Taking only the lines of the data below from the line with "Enable the Markdown inspections checkbox" to the line with "Given: Click the", ends included, write them out exactly and without pictures.

*** Block opens ***

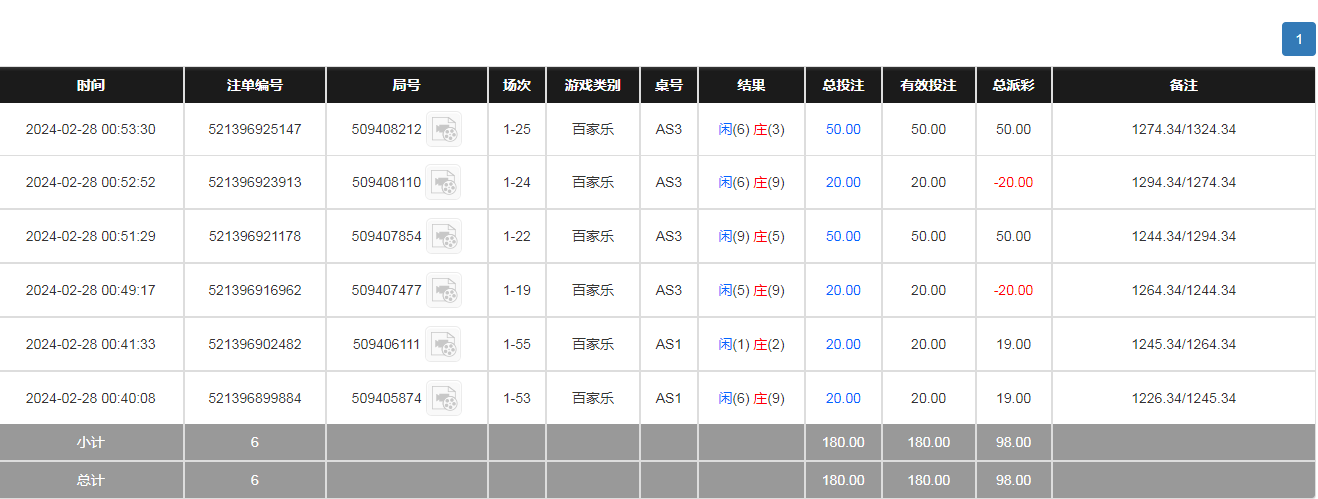
Task: Click result 闲(6) 庄(3) in first row
Action: 751,130
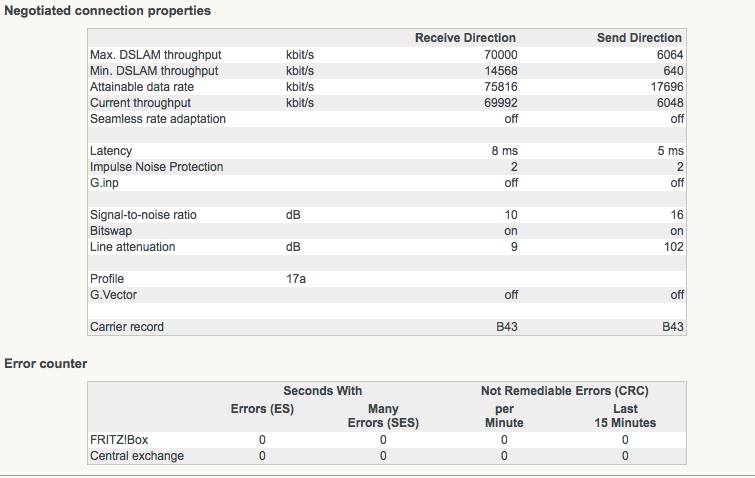755x478 pixels.
Task: Click the Errors (ES) column header
Action: coord(262,409)
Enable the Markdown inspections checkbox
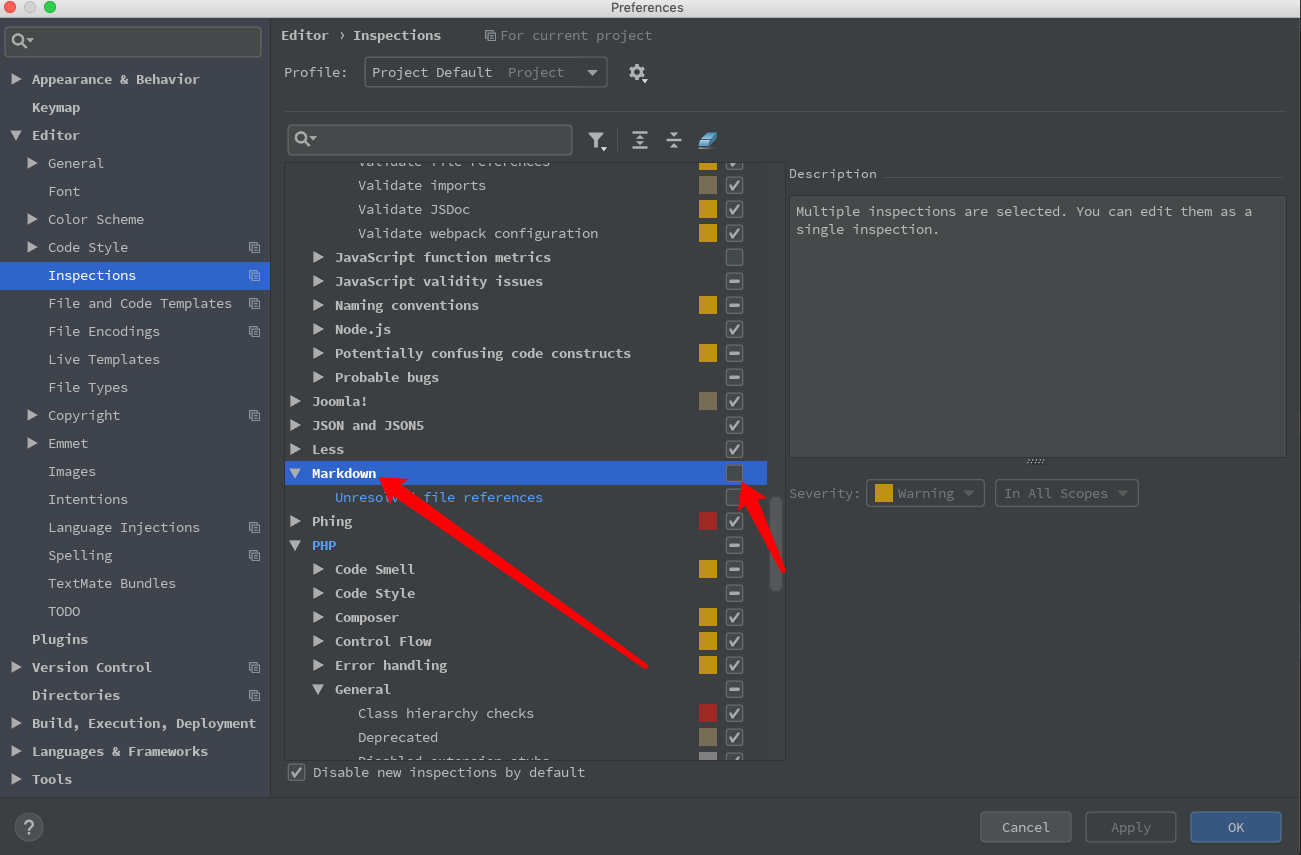Screen dimensions: 1301x855 [734, 473]
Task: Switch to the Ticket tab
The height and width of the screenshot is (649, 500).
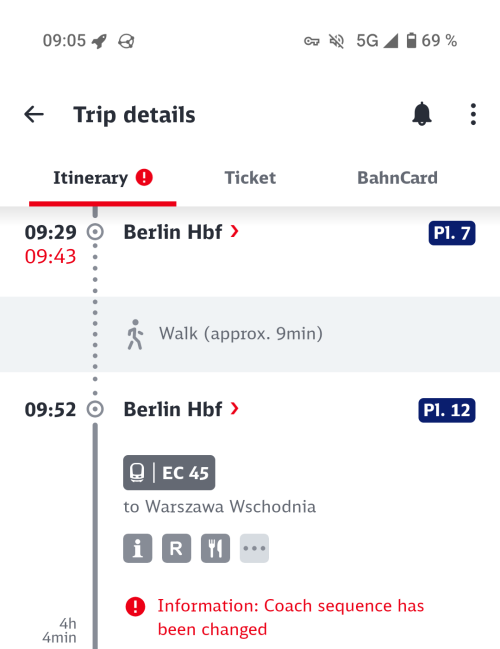Action: point(250,178)
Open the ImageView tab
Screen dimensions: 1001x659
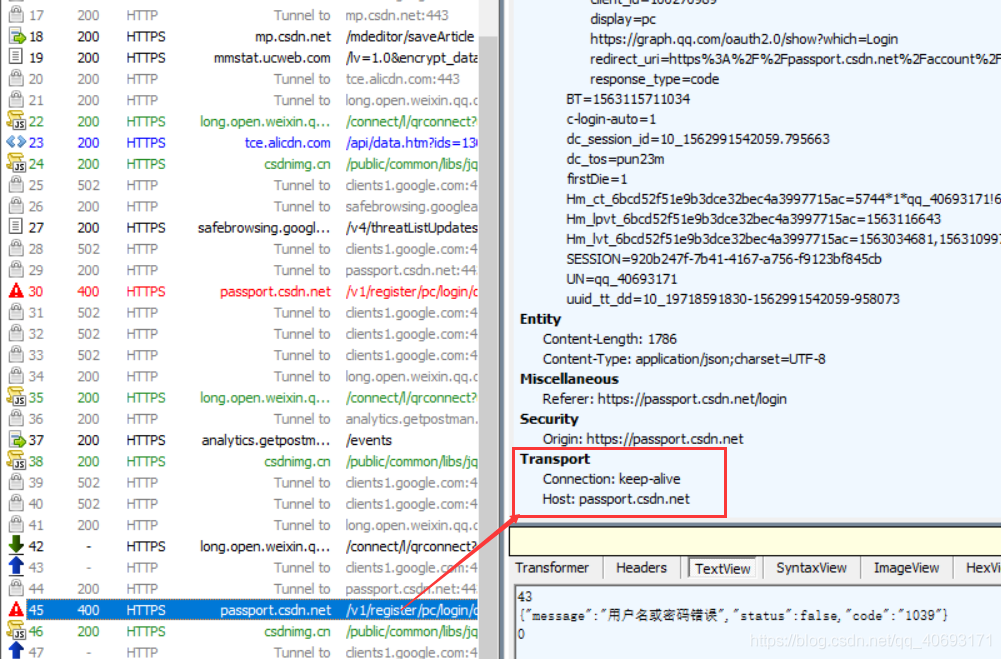906,568
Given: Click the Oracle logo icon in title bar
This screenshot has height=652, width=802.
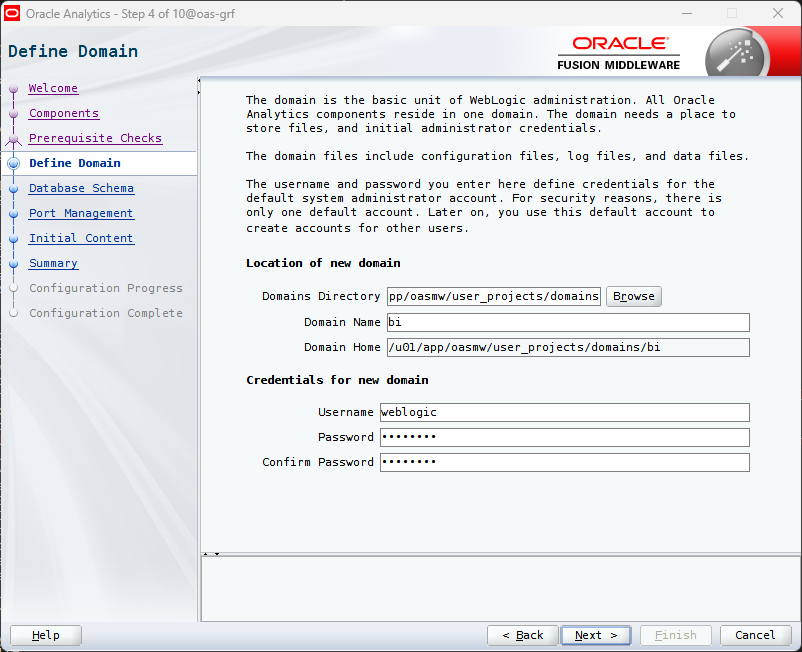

*** Block closes ***

• _FINISHED TASK_:
Enable the Markdown inspections checkbox
Screen dimensions: 1301x855 [734, 473]
Task: Switch to the Ticket tab
The height and width of the screenshot is (649, 500).
Action: point(250,178)
Open the ImageView tab
Screen dimensions: 1001x659
906,568
Given: Click the Oracle logo icon in title bar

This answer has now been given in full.